Surtout en milieu rural où les lois coutumières sont plus connues et plus acceptées par les populations que la loi sur le domaine national”, explique le président des élus locaux. Et partout où il y a eu des problèmes fonciers, ces dernières années, c’est parce que, dit Alé Lo, la loi voulait être appliquée alors qu’elle n’était pas acceptée par les populations. Dans ces localités, la pratique coutumière est beaucoup plus acceptée que le droit.
Cependant, l’équipe du Conseil des ONG d’appui au développement a sillonné toutes les 14 régions du Sénégal pour avoir une idée sur la problématique du foncier au Sénégal. Le document final qui a été restitué hier fait état de “pratiques” peu orthodoxes de la gestion foncière. De mauvaises pratiques auxquelles s’adonnent parfois autorités décentralisées comme autorités déconcentrées, qui ne se soucient pas souvent du respect de la loi.
Ainsi, l’autre problématique ressortie dans le document est la “politisation du foncier”. Et le constat est général dans toutes les collectivités locales. Entre autres problèmes évoqués dans ce document et qui rame à contre courant d’une bonne gouvernance foncière au Sénégal :
la “place importante des marabouts dans la gestion foncière des collectivités locales”, “l’immobilier qui dispute l’espace avec les agriculteurs et les éleveurs”. C’est ce qui se passe actuellement dans la zone des Niayes que le ministre de l’Agriculture et de l’Equipement rural a eu à visiter tout récemment.
Eviter le concept d’agro-business
Il s’y ajoute, parmi les problèmes décelés par le Congad, une forte “poussée de la marchandisation du foncier”, une activité à laquelle s’adonnent bon nombre de collectivités locales, surtout à cause de l’arrivée de “nouveaux usagers du foncier”. “Sur le terrain, nous avons constaté que le foncier du domaine national est devenu un bien commercial”, révèle le document du Congad.
Par ailleurs, face à une telle situation, la réforme en cours doit se faire dans une “démarche inclusive et participative”, invite le Directeur exécutif du Congad.
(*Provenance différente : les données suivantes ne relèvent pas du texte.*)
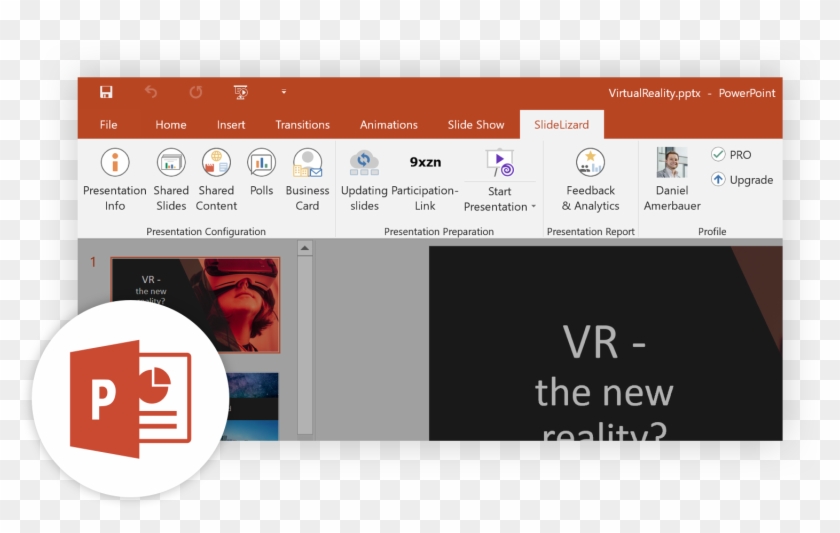This screenshot has height=533, width=840.
Task: Click the Undo arrow icon
Action: pyautogui.click(x=151, y=92)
D’après Boubacar Seck, toutes les parties prenantes -les jeunes, les femmes, les organisations de la société civile- doivent être impliquées. Avec ce document, la commission nationale sur la réforme foncière aura un “gain de temps et une bonne anticipation sur le travail”, informe le Professeur Moustapha Sourang.
Toutefois, l’ancien recteur de l’université Cheikh Anta Diop appelle à l’union tous les acteurs. Selon M. Sourang, “aucune réforme ne peut réussir si les acteurs n’y adhèrent pas profondément”. Dans la nouvelle réforme, il sera question, selon le professeur, de voir “comment concilier le droit à l’exploitation industrielle avec le droit à une agriculture familiale”.
“Je dis aux partenaires au développement qu’il faut qu’on évite de se focaliser sur le concept d’agro-business. Il faut qu’on change de concept et qu’on parle d’agriculture familiale, commerciale, nationale et étrangère. Cela permettra d’avoir un concept plus doux du point de vue de l’acceptabilité”, ajoute celui qui a succédé à Me Doudou Ndoye à la tête de la commission.